Bit let’s face it: people actually enjoy grinding, and they’re willing to put up with inventory bullshit. They’ve done it in a million games before, and they’ll do it in a million others. There’s enough in Glitch to make dealing with these things worth it. Even if you’re the kind of person who can’t stand a progress bar, I’d take a look at Glitch, if just to sample the weird atmosphere and get a taste of the writing (which is incredibly good, by the way) and the community (which is refreshing). The character customization system– which I haven’t discussed, since I like it but find it less interesting than the game’s mechanics– is also pretty charming.
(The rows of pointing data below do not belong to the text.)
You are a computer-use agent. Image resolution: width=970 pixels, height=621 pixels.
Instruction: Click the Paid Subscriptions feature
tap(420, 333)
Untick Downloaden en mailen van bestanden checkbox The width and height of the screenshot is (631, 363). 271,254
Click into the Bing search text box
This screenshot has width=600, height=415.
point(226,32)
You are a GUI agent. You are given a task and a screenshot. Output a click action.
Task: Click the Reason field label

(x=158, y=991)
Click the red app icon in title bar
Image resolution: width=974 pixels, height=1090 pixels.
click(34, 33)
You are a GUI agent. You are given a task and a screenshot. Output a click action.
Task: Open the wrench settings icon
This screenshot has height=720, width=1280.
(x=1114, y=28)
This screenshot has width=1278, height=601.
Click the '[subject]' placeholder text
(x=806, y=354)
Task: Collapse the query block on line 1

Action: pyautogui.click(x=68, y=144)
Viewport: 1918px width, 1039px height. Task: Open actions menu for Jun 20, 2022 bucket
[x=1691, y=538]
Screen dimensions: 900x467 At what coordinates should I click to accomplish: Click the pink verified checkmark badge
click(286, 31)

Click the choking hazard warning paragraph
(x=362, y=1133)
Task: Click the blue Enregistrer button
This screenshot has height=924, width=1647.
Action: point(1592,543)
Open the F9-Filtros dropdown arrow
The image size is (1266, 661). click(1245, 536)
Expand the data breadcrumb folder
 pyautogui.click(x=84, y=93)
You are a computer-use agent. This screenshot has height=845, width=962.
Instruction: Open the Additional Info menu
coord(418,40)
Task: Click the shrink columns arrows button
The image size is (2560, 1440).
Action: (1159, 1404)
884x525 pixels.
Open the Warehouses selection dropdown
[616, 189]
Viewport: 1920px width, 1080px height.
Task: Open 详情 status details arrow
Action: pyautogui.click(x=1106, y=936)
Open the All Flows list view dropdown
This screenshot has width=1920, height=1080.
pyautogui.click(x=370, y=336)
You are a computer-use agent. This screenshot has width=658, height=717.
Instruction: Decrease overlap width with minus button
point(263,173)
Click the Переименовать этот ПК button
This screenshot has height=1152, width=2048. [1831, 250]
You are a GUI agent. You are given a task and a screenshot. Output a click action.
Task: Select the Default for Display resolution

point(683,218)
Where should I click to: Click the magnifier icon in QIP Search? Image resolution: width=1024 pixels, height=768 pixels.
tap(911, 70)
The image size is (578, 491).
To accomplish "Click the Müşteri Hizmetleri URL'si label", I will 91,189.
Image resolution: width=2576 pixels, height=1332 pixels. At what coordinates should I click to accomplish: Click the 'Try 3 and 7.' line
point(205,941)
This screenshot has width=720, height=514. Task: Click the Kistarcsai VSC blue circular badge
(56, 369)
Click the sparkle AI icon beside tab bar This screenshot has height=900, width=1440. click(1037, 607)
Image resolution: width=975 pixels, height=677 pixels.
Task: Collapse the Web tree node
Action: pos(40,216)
Let’s put it this way: in Glitch, I’m actually a drug dealer. That’s something I hope to write about soon: how to be a drug dealer in a charming game about cooperation and friendship. Any game that can pull this off with such panache is definitely something to take a look at.

Glitch recently closed its servers in order to execute the final player reset before its big release. I’d stay tuned for a chance to sign up within the next few weeks.

Leave a comment

5 Comments

  1. It seems cute, for sure. Fans of A Tale in the Desert might find something to grab at in this.

    Not for me, though. I’m a fightin’ man (at least for MMOs).

    Reply
  2. (I work on Glitch)

    Great review! If you have ideas about how to fix our inventory woes, we’re hiring :)

    Reply
  3. (I work on Glitch, and Cal is my boss)

    Best review I’ve read yet — we’ve been passing around quotes for the past few hours. And, yes, please, we are hiring.

    Reply
  4. lauramichet

     /  September 30, 2011

    Woah guys, I’m glad you liked what I wrote!

    Thanks for making such a fantastic game!

    Reply
  5. TLin

     /  September 30, 2011

    Re: Inventory

    Why not have a separate “equipment page” for blenders, seasoners, shovels, etc. Anything that people would only buy one of would go here instead of into the general inventory spot. That would get rid of 27 spaces.

    On my 16:9 monitor, theres some space on my left side for a page, or you can just make it expandable. You can also add hotkeys for the tools too. F1-F12, for example.